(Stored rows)
══════════

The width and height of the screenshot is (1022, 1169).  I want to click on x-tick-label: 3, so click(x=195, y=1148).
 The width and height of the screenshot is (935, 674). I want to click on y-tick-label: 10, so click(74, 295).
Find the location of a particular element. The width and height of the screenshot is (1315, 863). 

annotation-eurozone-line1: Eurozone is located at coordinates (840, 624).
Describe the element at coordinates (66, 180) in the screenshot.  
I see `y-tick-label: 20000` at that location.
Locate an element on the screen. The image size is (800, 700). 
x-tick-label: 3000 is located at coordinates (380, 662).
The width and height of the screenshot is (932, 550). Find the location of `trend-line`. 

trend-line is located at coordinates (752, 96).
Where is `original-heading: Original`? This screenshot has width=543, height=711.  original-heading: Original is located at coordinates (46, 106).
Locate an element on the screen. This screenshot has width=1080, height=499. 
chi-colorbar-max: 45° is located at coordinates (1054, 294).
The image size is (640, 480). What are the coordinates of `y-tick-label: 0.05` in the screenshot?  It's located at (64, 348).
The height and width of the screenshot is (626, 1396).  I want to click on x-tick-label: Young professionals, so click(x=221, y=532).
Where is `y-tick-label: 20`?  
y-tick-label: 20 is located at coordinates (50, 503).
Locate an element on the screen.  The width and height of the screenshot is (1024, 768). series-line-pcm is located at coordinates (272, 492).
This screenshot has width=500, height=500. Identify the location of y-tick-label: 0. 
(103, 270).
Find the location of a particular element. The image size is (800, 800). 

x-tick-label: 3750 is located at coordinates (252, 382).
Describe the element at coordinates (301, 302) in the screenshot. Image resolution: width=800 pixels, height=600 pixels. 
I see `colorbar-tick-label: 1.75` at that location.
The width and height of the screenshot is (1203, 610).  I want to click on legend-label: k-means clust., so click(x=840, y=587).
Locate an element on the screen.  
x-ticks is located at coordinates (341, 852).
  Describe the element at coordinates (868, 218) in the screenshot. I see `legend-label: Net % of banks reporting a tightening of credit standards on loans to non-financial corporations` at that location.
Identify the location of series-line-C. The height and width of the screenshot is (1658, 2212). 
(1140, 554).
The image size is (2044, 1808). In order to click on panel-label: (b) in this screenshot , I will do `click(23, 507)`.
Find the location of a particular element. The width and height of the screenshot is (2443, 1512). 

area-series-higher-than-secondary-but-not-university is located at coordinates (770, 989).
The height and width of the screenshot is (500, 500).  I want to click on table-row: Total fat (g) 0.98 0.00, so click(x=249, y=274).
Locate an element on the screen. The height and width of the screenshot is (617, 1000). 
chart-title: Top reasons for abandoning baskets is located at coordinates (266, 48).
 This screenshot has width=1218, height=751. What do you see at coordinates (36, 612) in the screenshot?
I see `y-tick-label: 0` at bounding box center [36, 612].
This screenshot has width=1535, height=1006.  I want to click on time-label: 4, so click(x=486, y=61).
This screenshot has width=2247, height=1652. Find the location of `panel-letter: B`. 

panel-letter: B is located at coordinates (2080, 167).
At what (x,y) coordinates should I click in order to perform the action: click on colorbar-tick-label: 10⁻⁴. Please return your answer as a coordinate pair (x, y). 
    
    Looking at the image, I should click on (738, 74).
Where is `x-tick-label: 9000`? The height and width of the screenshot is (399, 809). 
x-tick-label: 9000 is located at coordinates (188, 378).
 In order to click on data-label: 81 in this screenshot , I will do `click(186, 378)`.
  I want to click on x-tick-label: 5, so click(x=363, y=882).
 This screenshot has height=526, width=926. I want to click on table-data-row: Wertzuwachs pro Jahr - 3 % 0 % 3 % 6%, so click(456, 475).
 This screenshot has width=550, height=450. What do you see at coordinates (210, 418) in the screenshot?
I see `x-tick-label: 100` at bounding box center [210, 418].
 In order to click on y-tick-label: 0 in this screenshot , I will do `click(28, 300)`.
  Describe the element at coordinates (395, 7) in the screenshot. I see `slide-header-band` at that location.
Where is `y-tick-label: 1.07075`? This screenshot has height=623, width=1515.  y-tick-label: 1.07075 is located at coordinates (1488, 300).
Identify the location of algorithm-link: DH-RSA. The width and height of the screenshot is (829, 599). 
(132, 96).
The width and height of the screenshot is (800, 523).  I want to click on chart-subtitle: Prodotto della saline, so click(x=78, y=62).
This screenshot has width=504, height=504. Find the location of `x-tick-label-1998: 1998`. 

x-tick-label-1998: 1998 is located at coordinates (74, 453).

══════════

# [EXERCISE REQUIREMENTS]
Pull out every row above that contains the string "data" and copy each one in full. Matching is case-sensitive.

# [TASK SOLUTION]
 In order to click on data-label: 81 in this screenshot , I will do `click(186, 378)`.
 This screenshot has height=526, width=926. I want to click on table-data-row: Wertzuwachs pro Jahr - 3 % 0 % 3 % 6%, so click(456, 475).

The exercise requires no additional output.